Like father, like daughter, after releasing a critically acclaimed solo album, Kami Thompson has now joined forces with her spouse, former Pretenders guitarist James Walbourne, to work as a duo, which, inevitably, will see their debut album referenced to that of folk music legends Richard and Linda Thompson. It certainly doesn’t suffer by comparison, although, unlike her parents recordings, it combines original material with arrangements of traditional tunes.
Indeed, they kick off with the latter in the shape of the lilting, predominantly acoustic Bonnie Portmore, Kami taking lead with James providing harmonies and guitars. It’s a perfectly straightforward reading, whereas murder ballad William Taylor, on which they share vocals, takes a more electric approach that may remind some of a lighter touch early Steeleye Span. Though self-penned, the shanty-flavoured Jealous Sailor, with James again on lead, is firmly of a trad persuasion and, one of five numbers to which she contributes, features some suitably fiery fiddle from Eliza Carthy.
Sharing verses, Younger, a playful song about age-difference romance that waltzes on mandolin and piano, suggests Thompson’s inherited her father’s affection for the music hall and comes with the sort of chorus Harry Lauder would have adored.
Of the two parents, it’s Richard’s influence that’s most palpable, even down to Kami’s vocal inflections on the slow swaying, reflective and heart-weary Fair Warning with the brass flourished Breakneck Speed underscoring the R&L similarities (even if she sounds a little more like Kirsty MacColl here), although, on the evidence of the gutsy Panic Attack Blues, James appears to have drunk more from the Seth Lakeman well.

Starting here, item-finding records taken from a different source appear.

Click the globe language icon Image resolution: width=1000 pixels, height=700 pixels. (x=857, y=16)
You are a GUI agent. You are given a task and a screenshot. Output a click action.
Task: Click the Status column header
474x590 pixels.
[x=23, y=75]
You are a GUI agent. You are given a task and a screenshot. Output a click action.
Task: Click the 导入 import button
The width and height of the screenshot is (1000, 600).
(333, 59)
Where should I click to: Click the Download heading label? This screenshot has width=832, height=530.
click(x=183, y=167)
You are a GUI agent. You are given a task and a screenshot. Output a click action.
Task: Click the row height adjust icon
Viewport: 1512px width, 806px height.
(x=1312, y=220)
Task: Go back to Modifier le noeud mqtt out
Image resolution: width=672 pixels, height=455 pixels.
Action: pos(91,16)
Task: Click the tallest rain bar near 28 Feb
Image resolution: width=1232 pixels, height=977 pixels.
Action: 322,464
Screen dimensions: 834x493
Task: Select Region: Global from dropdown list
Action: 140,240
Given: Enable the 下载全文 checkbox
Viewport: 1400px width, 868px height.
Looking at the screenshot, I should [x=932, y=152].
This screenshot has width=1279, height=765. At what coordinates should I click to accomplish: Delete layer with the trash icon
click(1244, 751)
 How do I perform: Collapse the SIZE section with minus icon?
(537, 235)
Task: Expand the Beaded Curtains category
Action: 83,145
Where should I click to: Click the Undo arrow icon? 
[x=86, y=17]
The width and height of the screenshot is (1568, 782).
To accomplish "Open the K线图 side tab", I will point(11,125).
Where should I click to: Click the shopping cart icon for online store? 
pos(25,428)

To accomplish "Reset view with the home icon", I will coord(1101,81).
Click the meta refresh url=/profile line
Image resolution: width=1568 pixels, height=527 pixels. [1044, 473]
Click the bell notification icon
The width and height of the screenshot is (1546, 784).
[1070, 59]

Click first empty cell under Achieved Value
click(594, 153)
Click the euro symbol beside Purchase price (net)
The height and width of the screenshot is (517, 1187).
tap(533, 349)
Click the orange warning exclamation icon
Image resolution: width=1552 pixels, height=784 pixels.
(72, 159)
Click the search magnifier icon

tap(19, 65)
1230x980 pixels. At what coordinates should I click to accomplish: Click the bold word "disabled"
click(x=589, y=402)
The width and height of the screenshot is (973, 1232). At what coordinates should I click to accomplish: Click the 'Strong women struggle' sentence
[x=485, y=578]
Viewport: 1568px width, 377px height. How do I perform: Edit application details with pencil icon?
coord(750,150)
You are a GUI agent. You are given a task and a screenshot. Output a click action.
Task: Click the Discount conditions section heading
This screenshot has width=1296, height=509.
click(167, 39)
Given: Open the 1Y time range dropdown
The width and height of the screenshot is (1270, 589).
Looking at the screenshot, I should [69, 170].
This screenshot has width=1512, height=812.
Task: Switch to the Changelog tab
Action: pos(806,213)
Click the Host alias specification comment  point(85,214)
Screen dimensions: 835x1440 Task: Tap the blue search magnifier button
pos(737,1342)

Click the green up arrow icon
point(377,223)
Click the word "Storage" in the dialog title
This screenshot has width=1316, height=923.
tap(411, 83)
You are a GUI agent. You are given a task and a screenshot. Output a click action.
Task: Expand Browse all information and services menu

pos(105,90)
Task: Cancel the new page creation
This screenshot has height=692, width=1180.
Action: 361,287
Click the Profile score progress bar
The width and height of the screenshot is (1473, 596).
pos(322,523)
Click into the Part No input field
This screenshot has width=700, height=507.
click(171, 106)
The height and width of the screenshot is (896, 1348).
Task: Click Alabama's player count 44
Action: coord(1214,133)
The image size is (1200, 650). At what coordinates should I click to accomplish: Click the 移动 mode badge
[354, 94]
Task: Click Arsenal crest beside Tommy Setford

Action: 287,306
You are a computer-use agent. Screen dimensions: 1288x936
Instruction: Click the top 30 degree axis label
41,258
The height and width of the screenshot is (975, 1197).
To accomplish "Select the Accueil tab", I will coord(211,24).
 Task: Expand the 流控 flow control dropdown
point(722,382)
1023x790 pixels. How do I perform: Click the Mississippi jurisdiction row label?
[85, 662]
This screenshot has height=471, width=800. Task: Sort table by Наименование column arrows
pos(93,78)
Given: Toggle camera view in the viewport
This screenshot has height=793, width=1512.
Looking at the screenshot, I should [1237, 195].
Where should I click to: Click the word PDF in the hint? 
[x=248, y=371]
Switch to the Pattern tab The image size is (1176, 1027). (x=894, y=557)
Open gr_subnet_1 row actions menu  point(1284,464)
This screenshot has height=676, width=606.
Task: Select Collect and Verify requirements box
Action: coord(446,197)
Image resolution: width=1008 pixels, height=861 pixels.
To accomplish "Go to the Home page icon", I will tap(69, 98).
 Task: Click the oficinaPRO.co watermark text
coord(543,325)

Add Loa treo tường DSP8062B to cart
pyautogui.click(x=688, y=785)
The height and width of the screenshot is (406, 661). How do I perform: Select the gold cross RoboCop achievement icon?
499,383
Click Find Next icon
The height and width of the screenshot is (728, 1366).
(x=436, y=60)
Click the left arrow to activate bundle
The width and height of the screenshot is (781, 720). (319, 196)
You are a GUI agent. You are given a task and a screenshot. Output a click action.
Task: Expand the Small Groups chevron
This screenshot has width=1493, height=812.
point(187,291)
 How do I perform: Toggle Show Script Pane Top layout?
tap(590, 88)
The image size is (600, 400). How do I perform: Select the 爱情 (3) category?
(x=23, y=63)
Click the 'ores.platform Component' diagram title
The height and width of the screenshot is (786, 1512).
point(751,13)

He’s in muscular form too with Borstal, another fired-up electric guitar driven trad styled number about a murderous jealous lover that bursts into a springheeled chorus. In the interests of gender equality, the album also has a song about a woman’s correction centre. James is upfront for the wounded lover’s Send Her To Holloway, a glittering diamond of a song with a chorus (“send her to Holloway with the whores, the hustlers and the runaways, lock her up behind steel bars and plan an extended getaway”) that hooks into your head and refuses to leave. With Kami on harmonies, it might have a different theme, but this has all the makings of being their I Want To See the Bright Lights Tonight.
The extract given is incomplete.